=== What is needed ===
Carry on the passage below about thermoforming polyaryletherketone sheets, starting right after its last sentence.

=== Selected passage ===

○ ○ ○

The sheets of this invention can be readily thermoformed by standard methods using standard equipment, such as by vacuum, pressure, mechanical or twin sheet thermoforming. Optimum thermoforming conditions will vary depending upon the specific types of thermoforming machine and mold used, but such conditions can be readily established by techniques normally and conventionally used in the art. Where the polyaryletherketone is a polyetherketoneketone (PEKK), for example, the thermoforming temperature range for the sheets (i.e., the temperature of the sheet during thermoforming) is typically within the range of from 160° C. to 300° C. However, a sheet temperature of from about 160° C. to about 220° C. is generally preferred, since a sheet temperature of greater than 220° C. may result in a crystallization rate that is too rapid.
The time required to heat the sheet to the thermoforming temperature range prior to the forming event can be a significant variable in the process of thermoforming the sheets of this invention. Generally speaking, in certain types of thermoforming procedures it will be desirable to minimize the preheat time while still maintaining a uniform heat distribution in the sheet, in order to achieve uniform draw in the forming step. Since residence time will depend on process variables, such as sheet dimensions (especially sheet thickness), thermal characteristics of the particular oven and the forming temperature range desired, the ideal forming conditions must be determined by experimentation but can be readily established by a person skilled in the plastics thermoforming art. For sheets based on PEKK, the residence time will be typically be short, for example, 1 to 5 minutes.
Although either radiant or convection ovens are suitable for preheating, radiant heaters are generally preferred because of their efficiency. Radiant heater surface temperatures normally are maintained between 500° C. and 1100° C., preferably between 600° C. and 900° C. Excessively high sheet temperatures or oven residence time can result in poor forming characteristics of the pseudo-amorphous polyaryletherketone-containing sheet, such as inadequate draw or lack of mold definition and brittleness in the formed articles.
Thermoforming of sheets can be achieved by vacuum forming, with or without pressure or plug assist. Vacuum levels typically are at least 68 kPa. Forming pressures may range from atmospheric to 690 kPa. Mold temperatures may range, for example, from ambient to 290° C. According to certain embodiments of the invention, a mold temperature of from about 160° C. to about 280° C. may be employed. Elevated mold temperatures and/or additional pressure generally minimize internal stresses and provide better detail and material distribution resulting in a more uniform part.

○ ○ ○

=== Supplied information ===

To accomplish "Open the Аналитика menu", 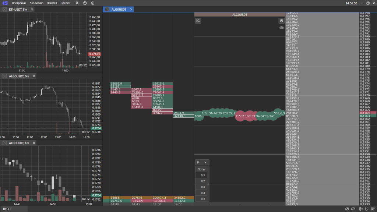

○ ○ ○

=== Reply to the task ===
Sheets in accordance with the present invention are especially suitable for use in the thermoforming procedures described in WO 2018/232119, the entire disclosure of which is incorporated herein by reference for all purposes. The procedures described in the aforementioned published patent application make possible the production of a thermoformed part that is semi-crystalline from a pseudo-amorphous polymer sheet, such as a sheet in accordance with the present invention. According to an embodiment of the present invention, a method of producing a molded part comprises thermoforming a sheet in accordance with the invention under conditions effective to produce a semi-crystalline molded article.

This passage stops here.